PROBLEM STATEMENT: What is needed is an exact copy of the lines from the one containing "Click the white transmitter center in map (d)" through the last line of the records below, with no pictures.

SOURCE RECORDS:
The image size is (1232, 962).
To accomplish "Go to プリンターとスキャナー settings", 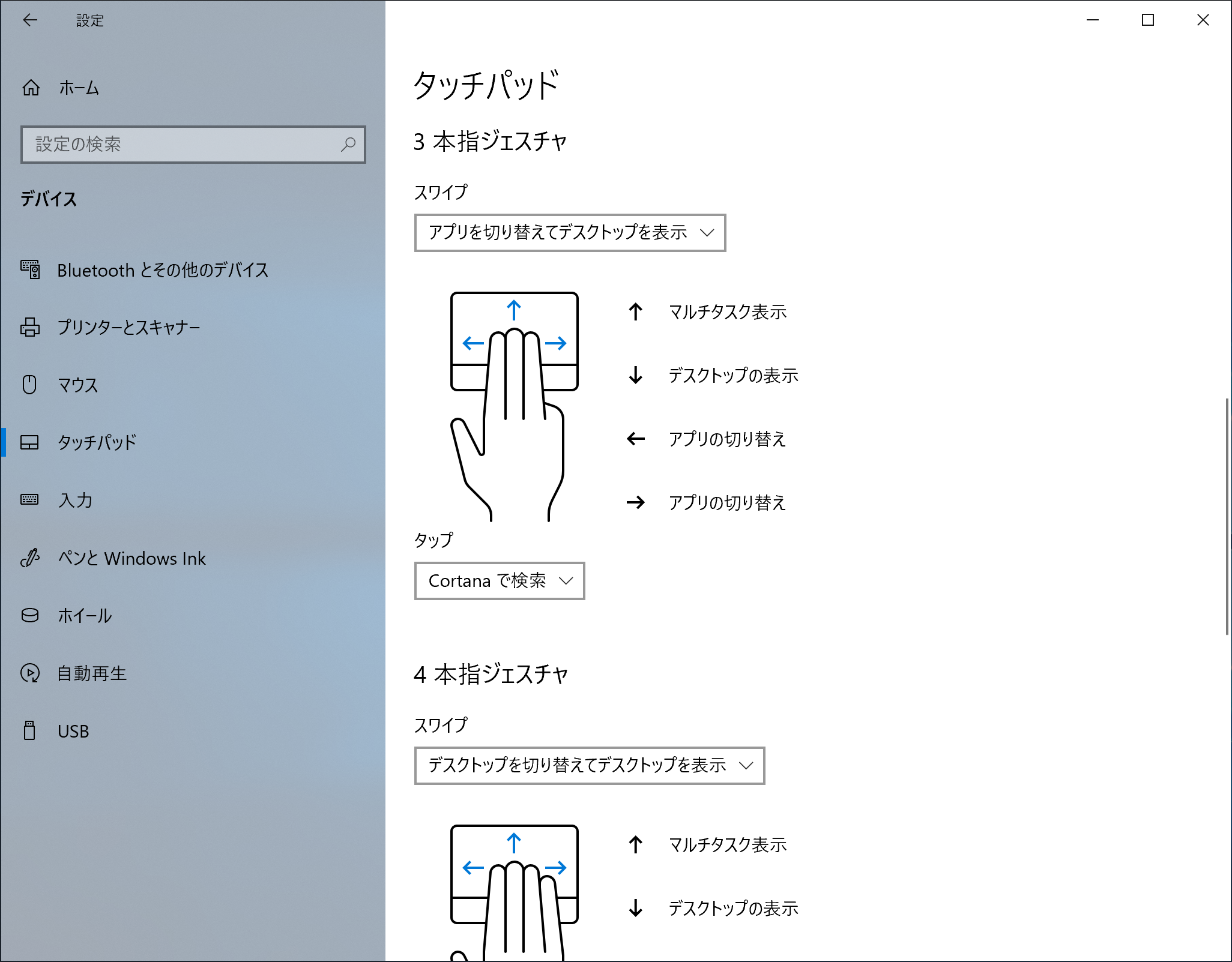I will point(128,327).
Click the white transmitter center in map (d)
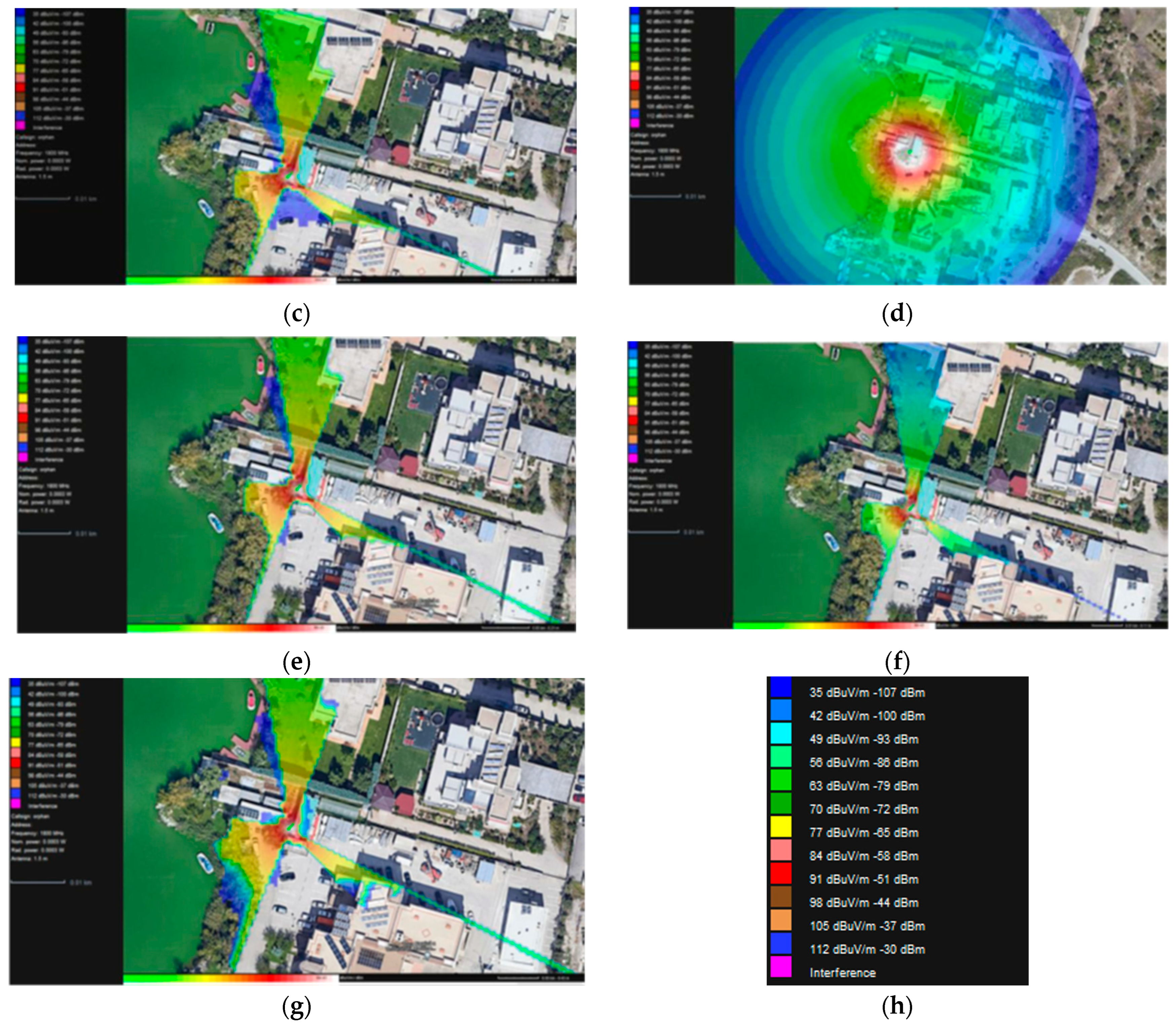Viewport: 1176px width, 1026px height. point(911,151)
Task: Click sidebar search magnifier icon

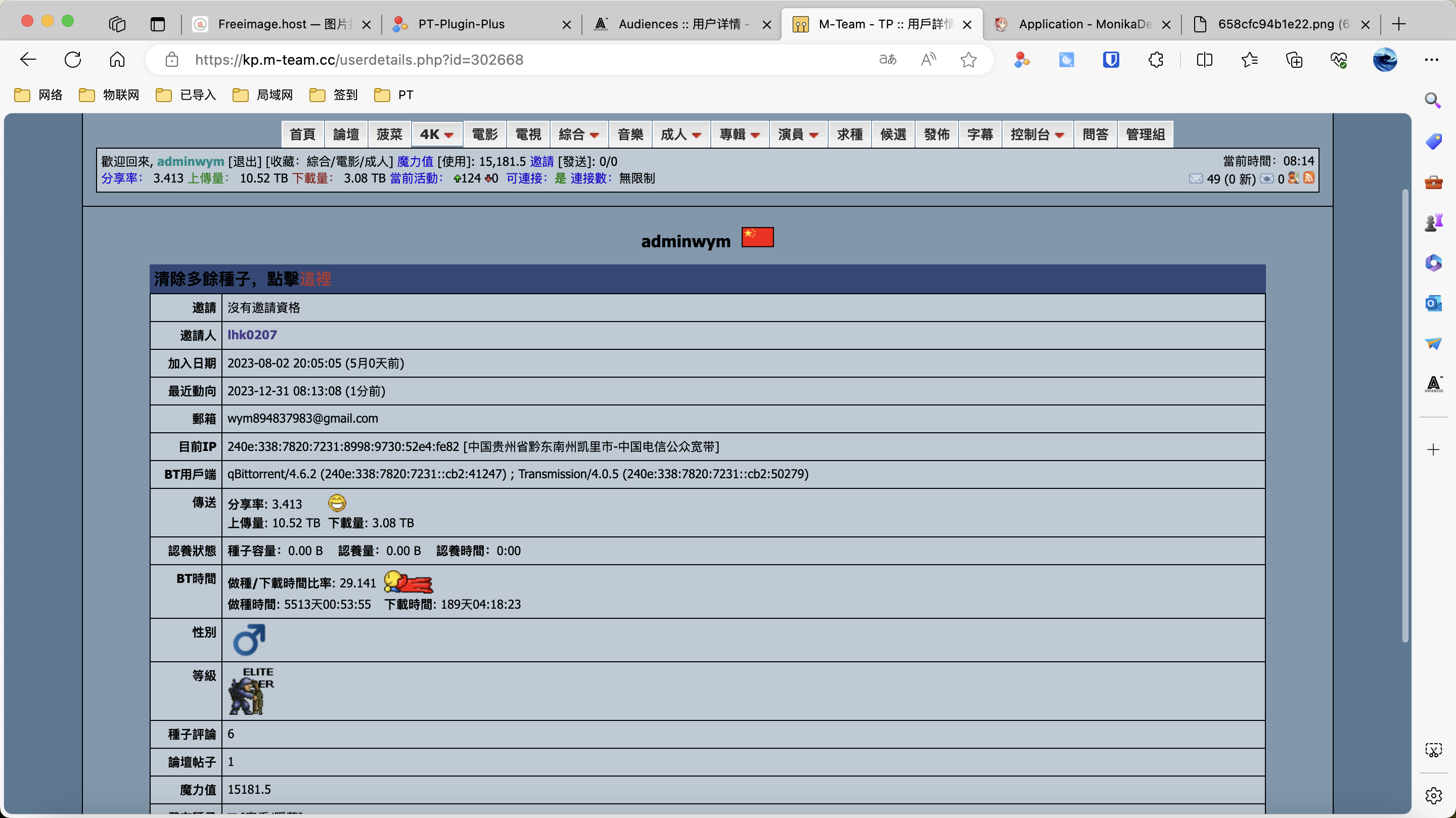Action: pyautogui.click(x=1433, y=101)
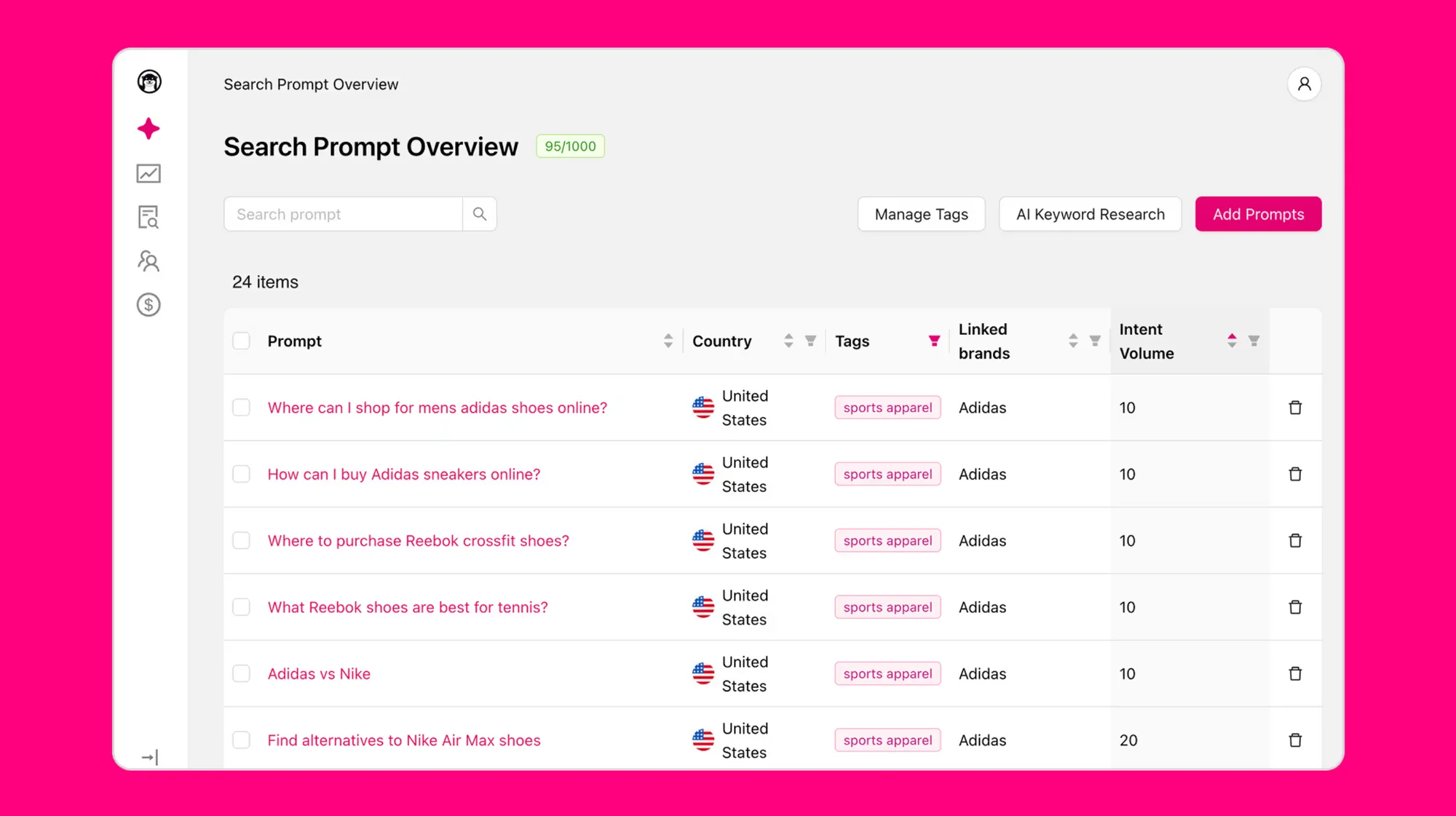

TASK OUTPUT:
Click the white transmitter center in map (d)
Viewport: 1176px width, 1026px height. point(911,151)
Task: Click sidebar search magnifier icon

Action: pyautogui.click(x=1433, y=101)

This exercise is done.